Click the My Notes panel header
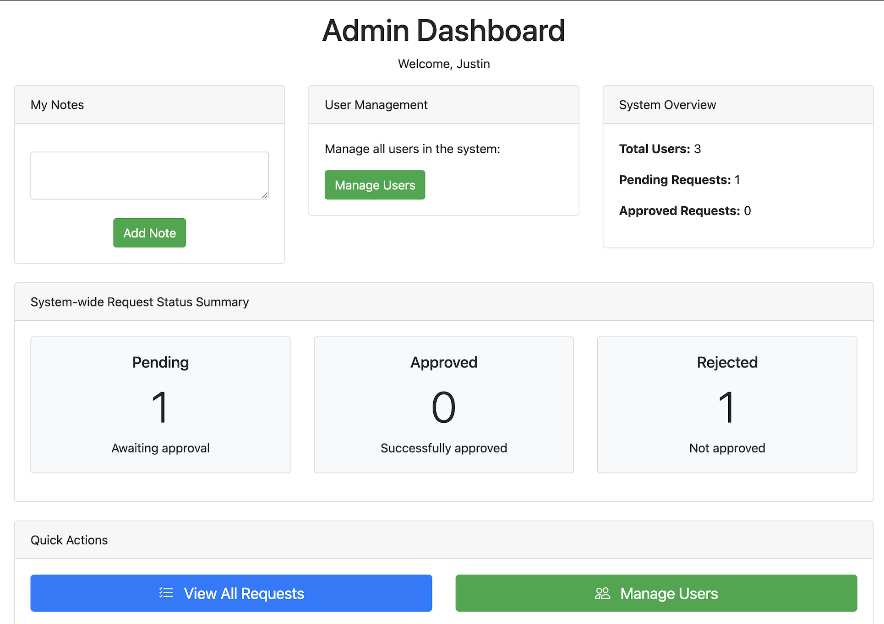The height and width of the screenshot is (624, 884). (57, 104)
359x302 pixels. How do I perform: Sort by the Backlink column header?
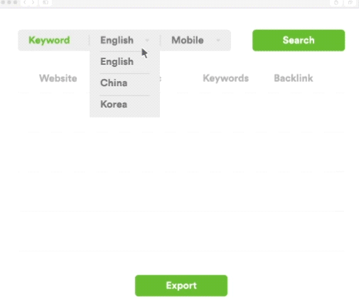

...

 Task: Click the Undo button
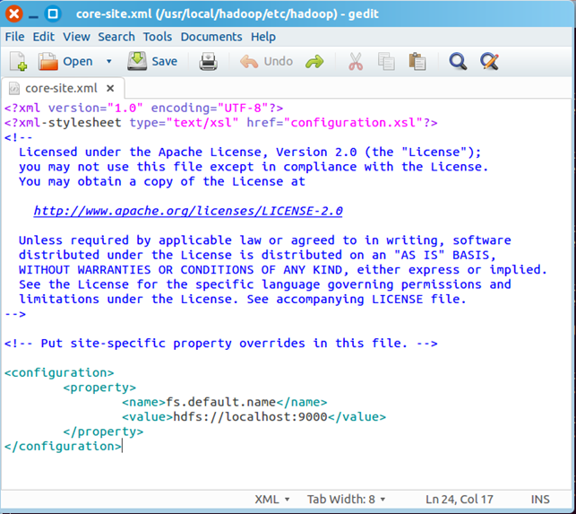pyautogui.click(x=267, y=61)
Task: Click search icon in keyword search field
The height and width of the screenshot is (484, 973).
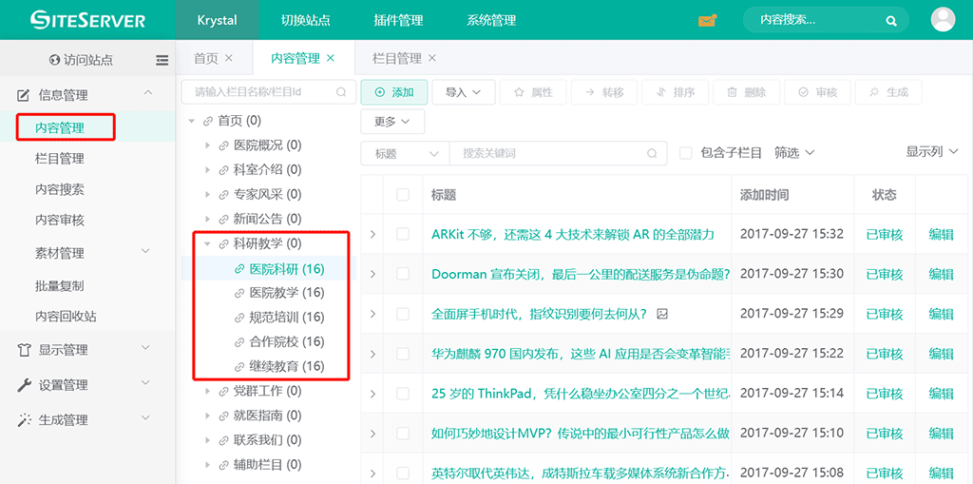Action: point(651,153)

#### WHAT NEEDS TO BE DONE:
Starting with the line with "Click the My Notes panel header" and going on through the line with "359x302 pixels. How", give those records again with "My Notes" renamed to "Saved Notes" and nothing else altered. Leave the pictures out.

#### EXERCISE RESPONSE:
Click the Saved Notes panel header
The height and width of the screenshot is (624, 884). (57, 104)
359x302 pixels. How do I perform: Sort by the Backlink column header?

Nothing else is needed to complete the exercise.